(TASK BRIEF):
Copy the following lines exactly as they appear.

Lines for locating text and elements
___

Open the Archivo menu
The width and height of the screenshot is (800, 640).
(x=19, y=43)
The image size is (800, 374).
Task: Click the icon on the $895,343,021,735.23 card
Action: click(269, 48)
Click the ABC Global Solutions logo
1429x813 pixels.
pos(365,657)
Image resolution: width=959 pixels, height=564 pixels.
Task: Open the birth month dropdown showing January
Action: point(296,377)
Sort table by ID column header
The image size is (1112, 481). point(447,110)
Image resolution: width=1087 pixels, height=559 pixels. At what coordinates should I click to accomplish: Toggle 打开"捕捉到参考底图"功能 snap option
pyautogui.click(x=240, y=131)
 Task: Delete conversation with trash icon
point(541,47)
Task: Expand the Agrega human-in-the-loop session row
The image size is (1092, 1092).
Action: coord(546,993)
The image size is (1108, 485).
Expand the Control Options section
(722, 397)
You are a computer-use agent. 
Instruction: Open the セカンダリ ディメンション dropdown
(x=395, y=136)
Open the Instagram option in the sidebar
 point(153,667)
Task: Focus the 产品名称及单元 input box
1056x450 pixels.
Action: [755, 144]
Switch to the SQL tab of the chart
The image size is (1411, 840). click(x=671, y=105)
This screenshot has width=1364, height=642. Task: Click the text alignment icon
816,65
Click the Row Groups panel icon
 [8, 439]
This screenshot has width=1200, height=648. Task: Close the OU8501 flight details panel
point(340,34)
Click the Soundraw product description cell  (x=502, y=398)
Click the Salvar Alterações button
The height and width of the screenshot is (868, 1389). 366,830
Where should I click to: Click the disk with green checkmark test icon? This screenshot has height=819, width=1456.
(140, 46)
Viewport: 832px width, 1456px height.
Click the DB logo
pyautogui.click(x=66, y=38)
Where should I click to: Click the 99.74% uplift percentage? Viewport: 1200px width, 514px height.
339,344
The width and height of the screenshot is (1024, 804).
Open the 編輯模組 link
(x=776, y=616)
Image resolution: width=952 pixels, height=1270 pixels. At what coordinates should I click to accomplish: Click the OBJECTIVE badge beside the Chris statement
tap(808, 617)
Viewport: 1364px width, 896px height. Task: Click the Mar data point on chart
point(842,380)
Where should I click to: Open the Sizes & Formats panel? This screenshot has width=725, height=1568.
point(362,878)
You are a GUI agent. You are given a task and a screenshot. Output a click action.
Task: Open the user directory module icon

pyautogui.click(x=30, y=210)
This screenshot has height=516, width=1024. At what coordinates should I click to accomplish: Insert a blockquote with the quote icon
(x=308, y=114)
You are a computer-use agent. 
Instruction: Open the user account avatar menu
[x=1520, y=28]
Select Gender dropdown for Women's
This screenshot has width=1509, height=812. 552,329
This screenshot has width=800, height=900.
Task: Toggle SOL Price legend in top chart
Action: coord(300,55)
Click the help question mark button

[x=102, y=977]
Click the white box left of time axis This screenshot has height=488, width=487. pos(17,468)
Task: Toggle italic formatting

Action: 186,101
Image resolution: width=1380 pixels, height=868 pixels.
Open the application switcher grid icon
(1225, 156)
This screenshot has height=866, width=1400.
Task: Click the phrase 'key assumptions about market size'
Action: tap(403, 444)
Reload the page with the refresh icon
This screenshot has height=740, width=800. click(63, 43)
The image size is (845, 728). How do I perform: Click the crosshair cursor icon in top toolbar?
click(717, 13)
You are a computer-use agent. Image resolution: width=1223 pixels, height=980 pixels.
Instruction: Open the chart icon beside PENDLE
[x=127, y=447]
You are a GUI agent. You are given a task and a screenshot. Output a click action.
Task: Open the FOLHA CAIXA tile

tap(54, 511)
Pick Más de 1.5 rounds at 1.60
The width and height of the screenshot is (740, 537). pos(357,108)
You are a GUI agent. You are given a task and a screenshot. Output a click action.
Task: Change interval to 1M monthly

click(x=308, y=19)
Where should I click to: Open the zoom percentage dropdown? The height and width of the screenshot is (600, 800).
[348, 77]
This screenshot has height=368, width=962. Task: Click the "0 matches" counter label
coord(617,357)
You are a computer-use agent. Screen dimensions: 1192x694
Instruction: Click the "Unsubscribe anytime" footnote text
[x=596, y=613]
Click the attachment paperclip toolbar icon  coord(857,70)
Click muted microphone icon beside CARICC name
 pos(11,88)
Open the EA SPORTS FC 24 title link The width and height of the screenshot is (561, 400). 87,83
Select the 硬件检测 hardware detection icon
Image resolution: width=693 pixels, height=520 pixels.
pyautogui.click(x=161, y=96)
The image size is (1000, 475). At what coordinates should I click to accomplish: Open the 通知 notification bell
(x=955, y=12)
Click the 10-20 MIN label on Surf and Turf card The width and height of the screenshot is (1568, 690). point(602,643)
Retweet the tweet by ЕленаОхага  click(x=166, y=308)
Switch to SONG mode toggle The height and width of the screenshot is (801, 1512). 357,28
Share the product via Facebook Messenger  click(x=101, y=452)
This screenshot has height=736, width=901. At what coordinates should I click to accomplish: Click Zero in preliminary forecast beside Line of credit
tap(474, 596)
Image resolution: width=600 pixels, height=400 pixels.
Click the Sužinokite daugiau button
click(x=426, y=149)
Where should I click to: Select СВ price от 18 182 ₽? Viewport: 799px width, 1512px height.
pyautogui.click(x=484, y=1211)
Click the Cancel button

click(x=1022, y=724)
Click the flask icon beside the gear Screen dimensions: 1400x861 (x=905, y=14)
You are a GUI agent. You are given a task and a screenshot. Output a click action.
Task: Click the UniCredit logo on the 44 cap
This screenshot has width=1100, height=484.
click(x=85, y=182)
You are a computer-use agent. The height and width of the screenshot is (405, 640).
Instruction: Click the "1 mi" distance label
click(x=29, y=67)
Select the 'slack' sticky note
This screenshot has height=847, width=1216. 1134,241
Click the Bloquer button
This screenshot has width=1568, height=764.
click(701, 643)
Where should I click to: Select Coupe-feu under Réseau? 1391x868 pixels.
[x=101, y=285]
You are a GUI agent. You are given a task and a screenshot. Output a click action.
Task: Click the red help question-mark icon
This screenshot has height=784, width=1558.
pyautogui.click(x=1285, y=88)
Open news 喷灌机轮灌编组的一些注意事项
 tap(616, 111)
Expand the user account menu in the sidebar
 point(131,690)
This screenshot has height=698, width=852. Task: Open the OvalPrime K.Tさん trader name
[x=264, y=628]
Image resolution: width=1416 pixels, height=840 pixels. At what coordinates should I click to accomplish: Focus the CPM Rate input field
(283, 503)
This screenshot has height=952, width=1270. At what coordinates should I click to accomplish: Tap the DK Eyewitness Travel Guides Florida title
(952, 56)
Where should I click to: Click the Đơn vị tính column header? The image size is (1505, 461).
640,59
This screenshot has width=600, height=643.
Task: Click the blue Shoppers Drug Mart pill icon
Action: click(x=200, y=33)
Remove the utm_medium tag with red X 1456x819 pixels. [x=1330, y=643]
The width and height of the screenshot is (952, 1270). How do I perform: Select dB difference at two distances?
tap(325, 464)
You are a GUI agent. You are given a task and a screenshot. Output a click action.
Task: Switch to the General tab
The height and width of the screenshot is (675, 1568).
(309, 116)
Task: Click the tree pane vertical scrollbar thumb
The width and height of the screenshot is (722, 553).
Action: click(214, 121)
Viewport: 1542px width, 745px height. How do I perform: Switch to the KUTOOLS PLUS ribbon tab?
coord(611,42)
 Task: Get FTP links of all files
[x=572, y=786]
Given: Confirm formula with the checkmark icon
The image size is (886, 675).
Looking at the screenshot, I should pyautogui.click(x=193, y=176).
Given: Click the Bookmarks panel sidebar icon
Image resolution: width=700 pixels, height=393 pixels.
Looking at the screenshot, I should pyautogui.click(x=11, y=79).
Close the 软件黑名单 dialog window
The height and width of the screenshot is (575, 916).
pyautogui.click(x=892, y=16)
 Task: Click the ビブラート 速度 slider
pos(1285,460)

___

(WRITTEN ANSWER):
Open the Archivo menu
The width and height of the screenshot is (800, 640).
(x=19, y=43)
The image size is (800, 374).
Task: Click the icon on the $895,343,021,735.23 card
Action: click(269, 48)
Click the ABC Global Solutions logo
1429x813 pixels.
pos(365,657)
Image resolution: width=959 pixels, height=564 pixels.
Task: Open the birth month dropdown showing January
Action: point(296,377)
Sort table by ID column header
The image size is (1112, 481). point(447,110)
Image resolution: width=1087 pixels, height=559 pixels. At what coordinates should I click to accomplish: Toggle 打开"捕捉到参考底图"功能 snap option
pyautogui.click(x=240, y=131)
 Task: Delete conversation with trash icon
point(541,47)
Task: Expand the Agrega human-in-the-loop session row
The image size is (1092, 1092).
Action: coord(546,993)
The image size is (1108, 485).
Expand the Control Options section
(722, 397)
You are a computer-use agent. 
Instruction: Open the セカンダリ ディメンション dropdown
(x=395, y=136)
Open the Instagram option in the sidebar
 point(153,667)
Task: Focus the 产品名称及单元 input box
1056x450 pixels.
Action: [755, 144]
Switch to the SQL tab of the chart
The image size is (1411, 840). click(x=671, y=105)
This screenshot has width=1364, height=642. Task: Click the text alignment icon
816,65
Click the Row Groups panel icon
 [8, 439]
This screenshot has width=1200, height=648. Task: Close the OU8501 flight details panel
point(340,34)
Click the Soundraw product description cell  (x=502, y=398)
Click the Salvar Alterações button
The height and width of the screenshot is (868, 1389). 366,830
Where should I click to: Click the disk with green checkmark test icon? This screenshot has height=819, width=1456.
(140, 46)
Viewport: 832px width, 1456px height.
Click the DB logo
pyautogui.click(x=66, y=38)
Where should I click to: Click the 99.74% uplift percentage? Viewport: 1200px width, 514px height.
339,344
The width and height of the screenshot is (1024, 804).
Open the 編輯模組 link
(x=776, y=616)
Image resolution: width=952 pixels, height=1270 pixels. At what coordinates should I click to accomplish: Click the OBJECTIVE badge beside the Chris statement
tap(808, 617)
Viewport: 1364px width, 896px height. Task: Click the Mar data point on chart
point(842,380)
Where should I click to: Open the Sizes & Formats panel? This screenshot has width=725, height=1568.
point(362,878)
You are a GUI agent. You are given a task and a screenshot. Output a click action.
Task: Open the user directory module icon

pyautogui.click(x=30, y=210)
This screenshot has height=516, width=1024. At what coordinates should I click to accomplish: Insert a blockquote with the quote icon
(x=308, y=114)
You are a computer-use agent. 
Instruction: Open the user account avatar menu
[x=1520, y=28]
Select Gender dropdown for Women's
This screenshot has width=1509, height=812. 552,329
This screenshot has width=800, height=900.
Task: Toggle SOL Price legend in top chart
Action: coord(300,55)
Click the help question mark button

[x=102, y=977]
Click the white box left of time axis This screenshot has height=488, width=487. pos(17,468)
Task: Toggle italic formatting

Action: 186,101
Image resolution: width=1380 pixels, height=868 pixels.
Open the application switcher grid icon
(1225, 156)
This screenshot has height=866, width=1400.
Task: Click the phrase 'key assumptions about market size'
Action: tap(403, 444)
Reload the page with the refresh icon
This screenshot has height=740, width=800. click(63, 43)
The image size is (845, 728). How do I perform: Click the crosshair cursor icon in top toolbar?
click(717, 13)
You are a computer-use agent. Image resolution: width=1223 pixels, height=980 pixels.
Instruction: Open the chart icon beside PENDLE
[x=127, y=447]
You are a GUI agent. You are given a task and a screenshot. Output a click action.
Task: Open the FOLHA CAIXA tile

tap(54, 511)
Pick Más de 1.5 rounds at 1.60
The width and height of the screenshot is (740, 537). pos(357,108)
You are a GUI agent. You are given a task and a screenshot. Output a click action.
Task: Change interval to 1M monthly

click(x=308, y=19)
Where should I click to: Open the zoom percentage dropdown? The height and width of the screenshot is (600, 800).
[348, 77]
This screenshot has height=368, width=962. Task: Click the "0 matches" counter label
coord(617,357)
You are a computer-use agent. Screen dimensions: 1192x694
Instruction: Click the "Unsubscribe anytime" footnote text
[x=596, y=613]
Click the attachment paperclip toolbar icon  coord(857,70)
Click muted microphone icon beside CARICC name
 pos(11,88)
Open the EA SPORTS FC 24 title link The width and height of the screenshot is (561, 400). 87,83
Select the 硬件检测 hardware detection icon
Image resolution: width=693 pixels, height=520 pixels.
pyautogui.click(x=161, y=96)
The image size is (1000, 475). At what coordinates should I click to accomplish: Open the 通知 notification bell
(x=955, y=12)
Click the 10-20 MIN label on Surf and Turf card The width and height of the screenshot is (1568, 690). point(602,643)
Retweet the tweet by ЕленаОхага  click(x=166, y=308)
Switch to SONG mode toggle The height and width of the screenshot is (801, 1512). 357,28
Share the product via Facebook Messenger  click(x=101, y=452)
This screenshot has height=736, width=901. At what coordinates should I click to accomplish: Click Zero in preliminary forecast beside Line of credit
tap(474, 596)
Image resolution: width=600 pixels, height=400 pixels.
Click the Sužinokite daugiau button
click(x=426, y=149)
Where should I click to: Select СВ price от 18 182 ₽? Viewport: 799px width, 1512px height.
pyautogui.click(x=484, y=1211)
Click the Cancel button

click(x=1022, y=724)
Click the flask icon beside the gear Screen dimensions: 1400x861 (x=905, y=14)
You are a GUI agent. You are given a task and a screenshot. Output a click action.
Task: Click the UniCredit logo on the 44 cap
This screenshot has width=1100, height=484.
click(x=85, y=182)
You are a computer-use agent. The height and width of the screenshot is (405, 640).
Instruction: Click the "1 mi" distance label
click(x=29, y=67)
Select the 'slack' sticky note
This screenshot has height=847, width=1216. 1134,241
Click the Bloquer button
This screenshot has width=1568, height=764.
click(701, 643)
Where should I click to: Select Coupe-feu under Réseau? 1391x868 pixels.
[x=101, y=285]
You are a GUI agent. You are given a task and a screenshot. Output a click action.
Task: Click the red help question-mark icon
This screenshot has height=784, width=1558.
pyautogui.click(x=1285, y=88)
Open news 喷灌机轮灌编组的一些注意事项
 tap(616, 111)
Expand the user account menu in the sidebar
 point(131,690)
This screenshot has height=698, width=852. Task: Open the OvalPrime K.Tさん trader name
[x=264, y=628]
Image resolution: width=1416 pixels, height=840 pixels. At what coordinates should I click to accomplish: Focus the CPM Rate input field
(283, 503)
This screenshot has height=952, width=1270. At what coordinates should I click to accomplish: Tap the DK Eyewitness Travel Guides Florida title
(952, 56)
Where should I click to: Click the Đơn vị tính column header? The image size is (1505, 461).
640,59
This screenshot has width=600, height=643.
Task: Click the blue Shoppers Drug Mart pill icon
Action: click(x=200, y=33)
Remove the utm_medium tag with red X 1456x819 pixels. [x=1330, y=643]
The width and height of the screenshot is (952, 1270). How do I perform: Select dB difference at two distances?
tap(325, 464)
You are a GUI agent. You are given a task and a screenshot. Output a click action.
Task: Switch to the General tab
The height and width of the screenshot is (675, 1568).
(309, 116)
Task: Click the tree pane vertical scrollbar thumb
The width and height of the screenshot is (722, 553).
Action: click(214, 121)
Viewport: 1542px width, 745px height. How do I perform: Switch to the KUTOOLS PLUS ribbon tab?
coord(611,42)
 Task: Get FTP links of all files
[x=572, y=786]
Given: Confirm formula with the checkmark icon
The image size is (886, 675).
Looking at the screenshot, I should pyautogui.click(x=193, y=176).
Given: Click the Bookmarks panel sidebar icon
Image resolution: width=700 pixels, height=393 pixels.
Looking at the screenshot, I should pyautogui.click(x=11, y=79).
Close the 软件黑名单 dialog window
The height and width of the screenshot is (575, 916).
pyautogui.click(x=892, y=16)
 Task: Click the ビブラート 速度 slider
pos(1285,460)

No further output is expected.